By Betty from Hastings, MN
We just went through this! My husband used shellac. He applied it 4 times with it drying in between applications. This was recommend to us by our carpet installer. It worked great!
The product I have used on sub-floors is called Killz. It is not too expensive and one gallon will go a long way. One thing to remember though, it is not "paint", in other words, it is not necessary to have a good coat on. See through is fine as long as it is applied evenly over all affected areas. it will work on walls that have been sprayed as well.
I am in the process of cleaning cat spray out of a pillow top mattress cover. I am going to try some of your ideas, I will let you know what works!
Hi. A single wetting of dog urine would not have terrible odor as compared to cat urine. This sub floor must have been peed on repeatedly. I bought a house and tore out the carpets to find a urine stain here and there.

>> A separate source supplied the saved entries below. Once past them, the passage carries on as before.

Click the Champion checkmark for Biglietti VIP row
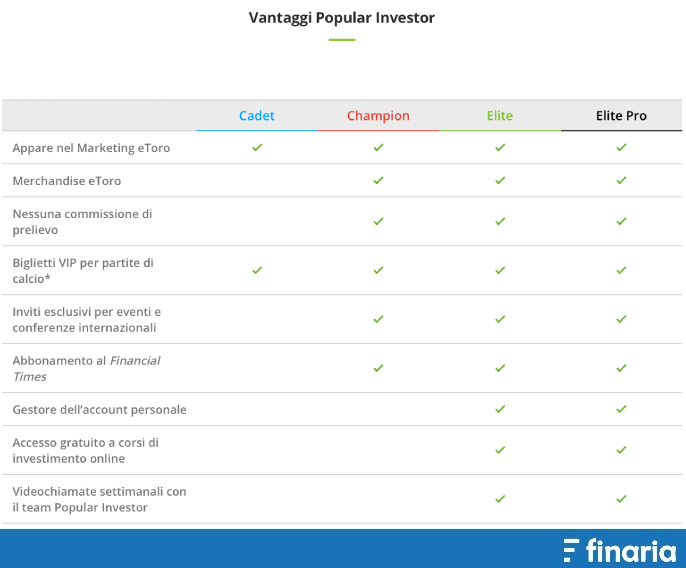(x=378, y=270)
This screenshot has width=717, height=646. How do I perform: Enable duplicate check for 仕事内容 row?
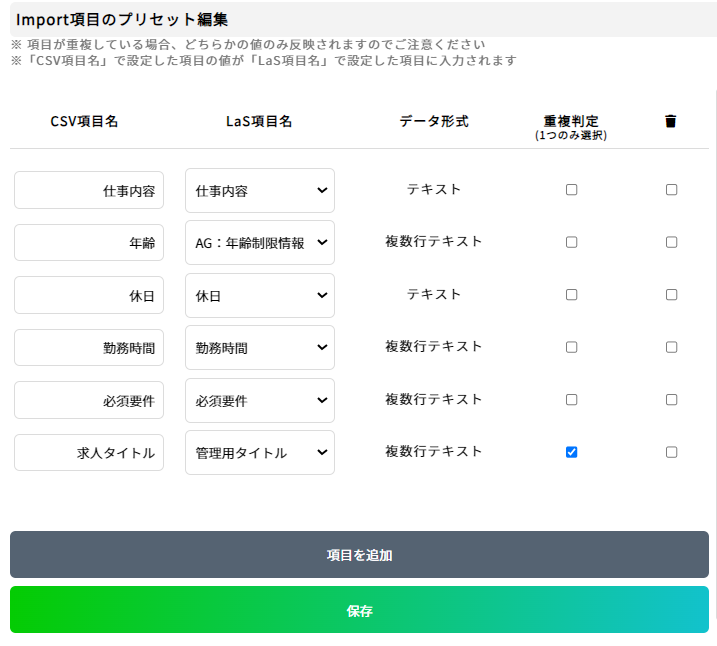coord(571,189)
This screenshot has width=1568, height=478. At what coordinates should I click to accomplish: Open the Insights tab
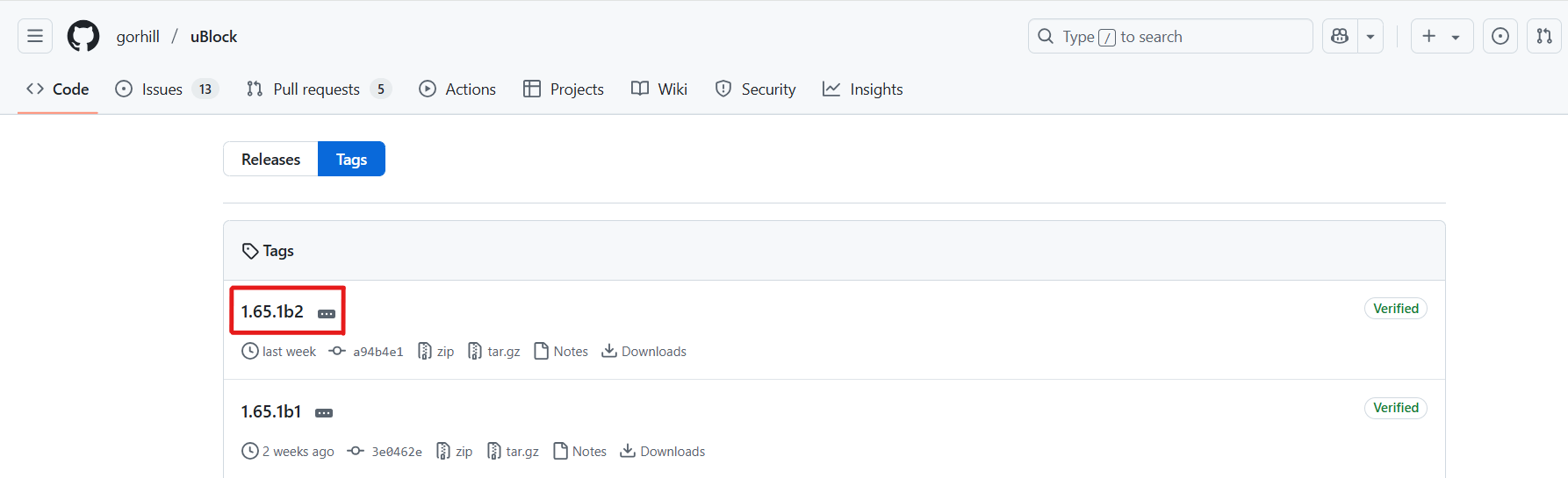(x=862, y=89)
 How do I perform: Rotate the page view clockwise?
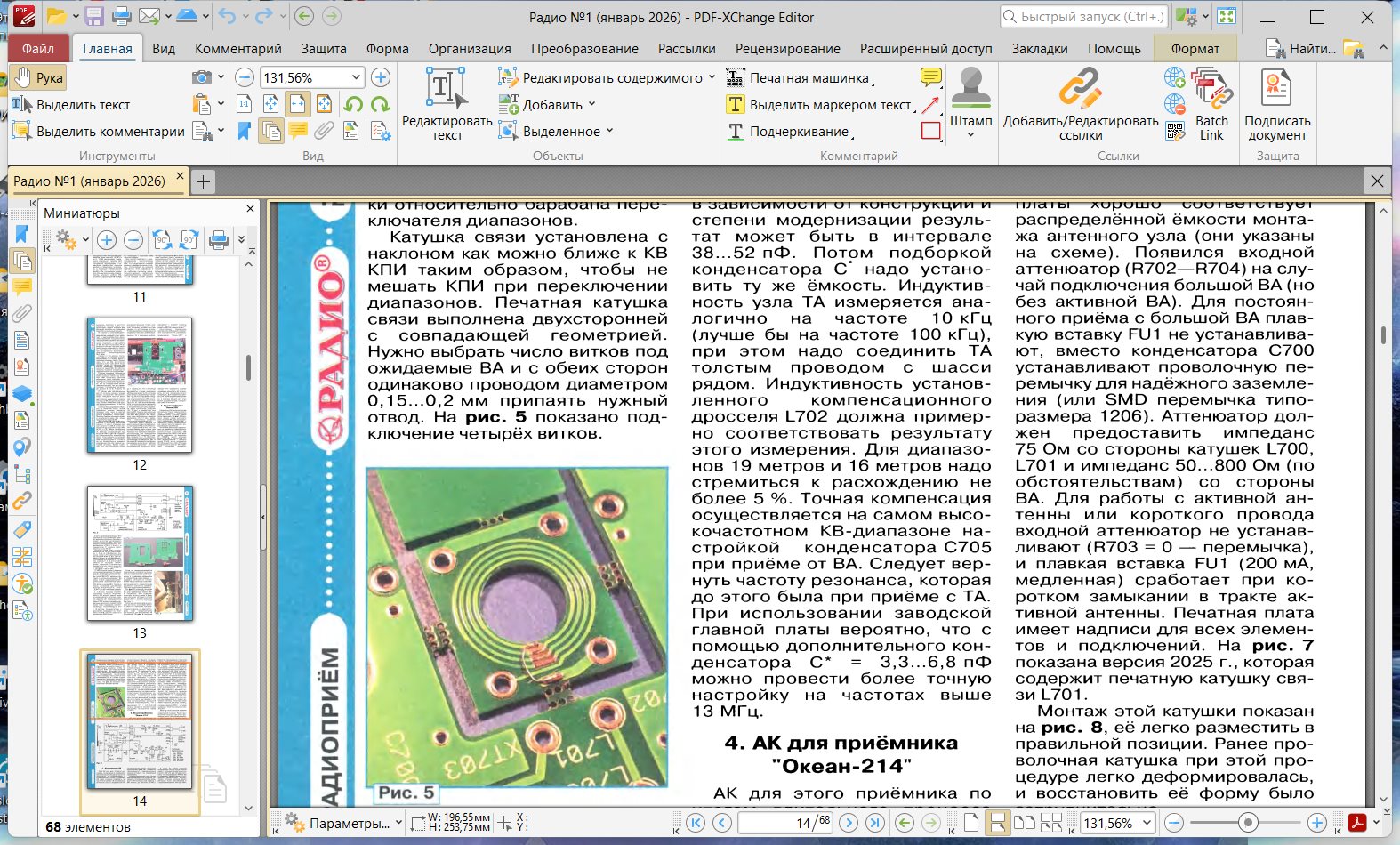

I took my pets to a different location. (Send kids out of the house too.) I opened all the windows, and turned on fans.
I carefully poured a bit of pure bleach on the stains, and spread it evenly with a plastic dish brush. Careful, the bubbling you will see is dangerous gases coming off. Good ventilation is extremely important. However, once it was done reacting, and the fans removed the gases from the house and helped dry the wood, the traces of urine were gone. I laid my new flooring over top.
However, if your sub floor is sodden with urine, it will have to be replaced. The fibers of the wood would be compromised, and the floor unstable. I have heard that there is a paint for sealing odors in after a fire that will seal in the scent of urine. I don't know what it is called however. It is pricey.
You could put a layer of plastic sheeting between the floor and the pad. I actually did this, but I put the plastic between the carpet and pad so the pad and floor wouldn't get soaked if our dogs or cats had an accident.
I've dealt with this in the past when I worked for a property management firm. It's not enough to remove the carpet and then use bleach, although the floor may seem OK then. In order to prevent future damage you must prevent ANY residual odor from being noticeable by cats and dogs - that's tough to do because they have such sensitive noses! I've found the best products are shellac-based sealer/primers such as Zinsser's BIN Primer. Be sure to get SHELLAC based, it creates a better barrier to odors than oil or latex primers. Good luck!